Dinas Tata Ruang dan Permukiman (Distarkim) Pemkab Garut, lanjut dia, sudah menyusun beberapa RDTR. Namun memang belum ada yang masuk proses legalisasi peraturan daerah.

Widiyana menerangkan terkait dengan alih fungsi lahan di kawasan hutan baik itu yang dikelola oleh Perhutani maupun BKSDA. Dalam RTRW sudah diatur bagaimana rencana pola ruangnya hal ini terkait dengan mengenai kewenangan dan pengelolaannya saja.

Dia menegaskan yang perlu ditekankan adalah bagaimana pengendalian pemanfaatan ruangnya. Pemkab Garut secara perencanaan sudah konsisten mengadopsi kawasan hutan tersebut dalam RTRW.

“Namun terkait dengan pemanfaatan ruang dan pengendalian pemanfaatan ruang di kawasan hutan tersebut sebetulnya yang lebih berwenang adalah pengelolanya,” tutur Widiyana.

Pola Kebijakan

Di lain tempat, Kepala BKSDA Jawa Barat, Sylvana Ranita, menuturkan keseluruhan luas hutan di Garut mencapai 100 ribu hektar lebih. 81 ribu diantaranya merupakan kawasan hutan lindung dan 18 ribu wilayah konservasi.

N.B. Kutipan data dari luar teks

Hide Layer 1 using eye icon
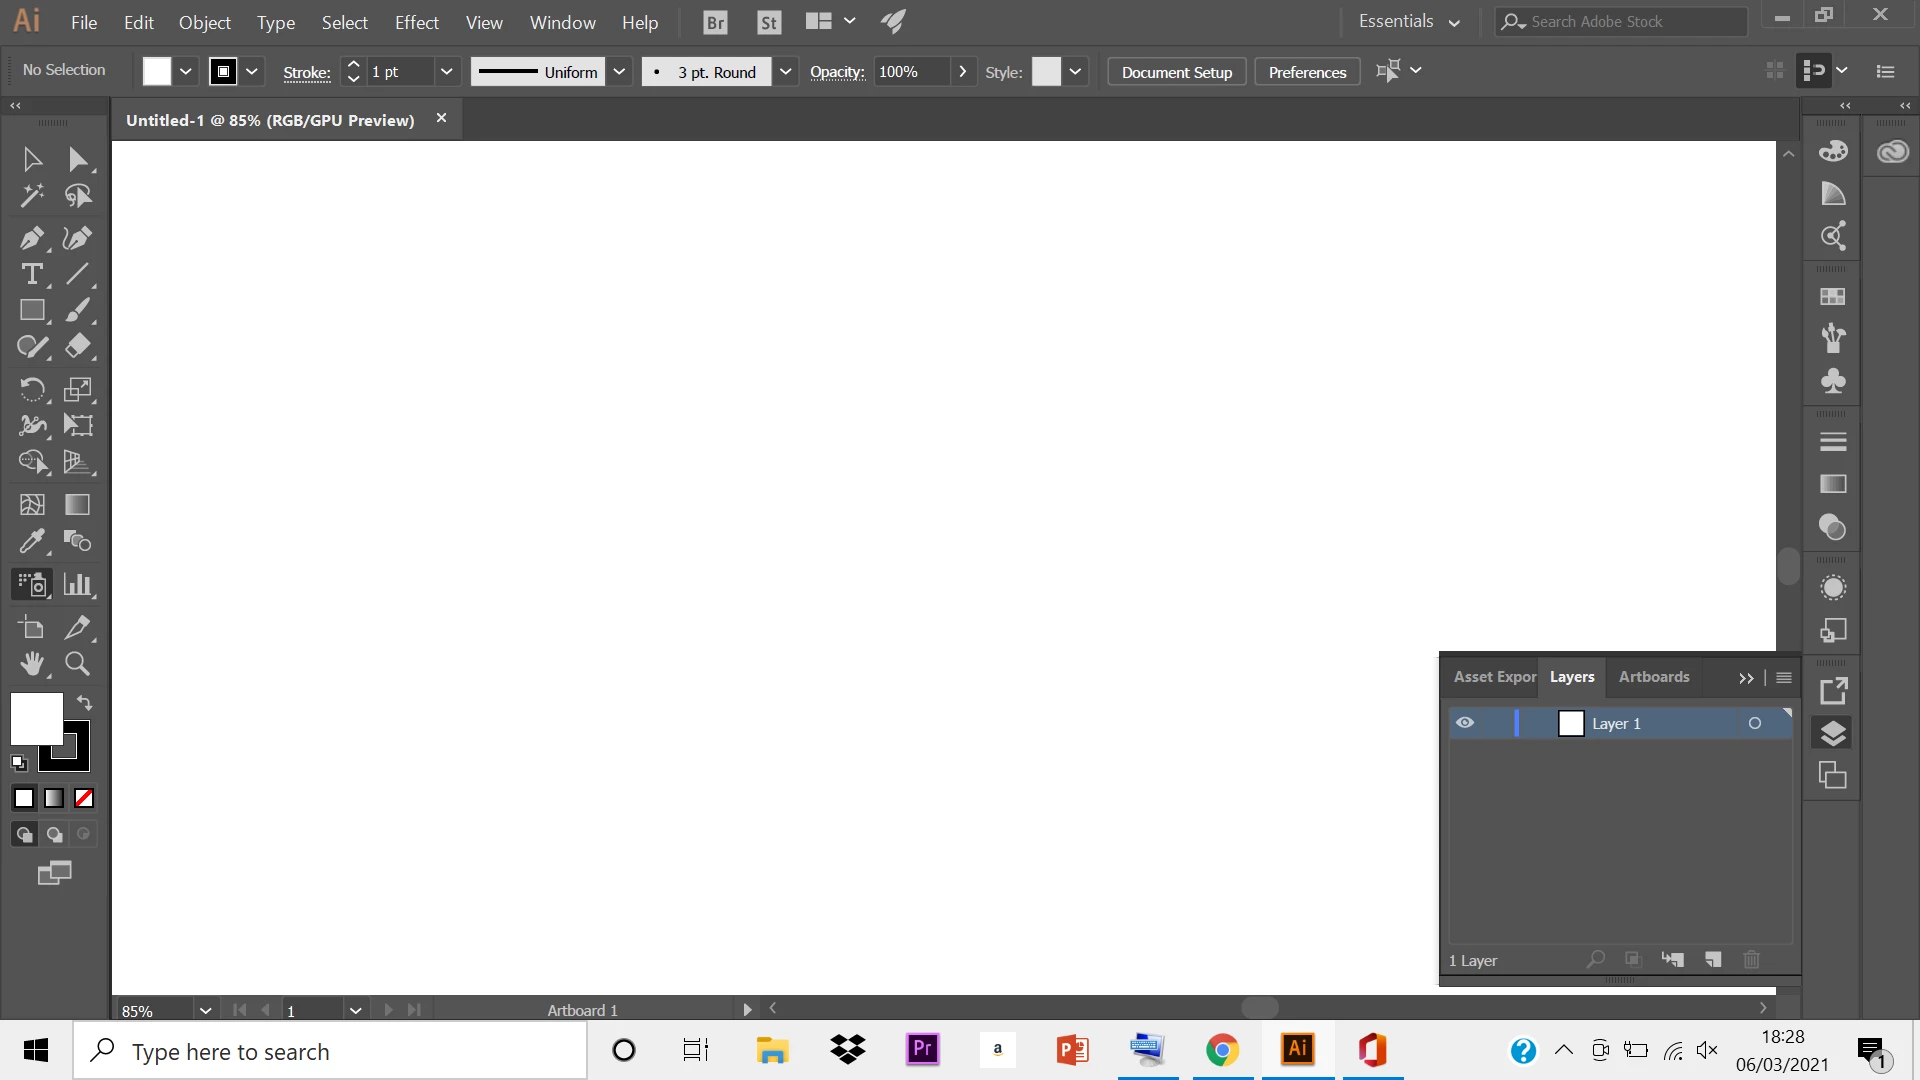The image size is (1920, 1080). coord(1465,723)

Dia menerangkan kawasan hulu memang seringkali terjadi perambahan dan alih fungsi secara berlebihan. Luas Sub DAS Cimanuk hulu sekitar 1453 hektar.  Disana juga terjadi sedimentasi yang mencapai  434 ton perhektar dengan run off (limpasan permukaan) 251 juta meter kubik.

“Alih fungsi lahan di hulu yang menyebabkan tanah menjadi jenuh karena tidak ada tegakan dan tidak bisa menampung air. Selain pola kebijakannya juga harus dibenahi. Dulunya hutan lindung merupakan hutan produksi kemudian tahun 2000-an berubah karena memang kawasan tersebut harus dilindungi,” paparnya.

Yang menjadi kewenangan BKSDA, lanjut dia, sekitar 18 ribu hekatar terdiri dari Cagar Alam Papandayan, Taman Wisata Alam Papandayan, Cagar Alam Kamojang dan Taman Wisata Kamojang.

“Jumlah kawasan 18 hektar tersebut berdasarkan peta satelit tahun 2012 yang didigitalisasi 2013. Ada bekas kebakaran di hutan Cagar Alam Papandayan sekitar 400 hektar dan beberapa ratus hektar bekas perambahan. Kondisinya mulai menghijau namun tidak seperti semula,” jelas dia.

Dia menjelaskan tugas BKSDA melakukan pengamanan terhadap  perambahan kawasan dan pengendalian kebakaran. Untuk pengamanan pihaknya melakukan patroli .

“Personil kami memang sedikit di lapangan. Untuk di Papandayan polisi hutan  ada 7 orang, di Kamojang 7 orang dan bagian di BKSDA Garut ada 9 orang.  Hampir rata – rata di setiap kawasan ada 4 – 7 orang. Jadi (rasio tugas dengan wilayah pengamannya) satu orang bisa menjaga sekitar 500 hektaran,” kata Sylvana.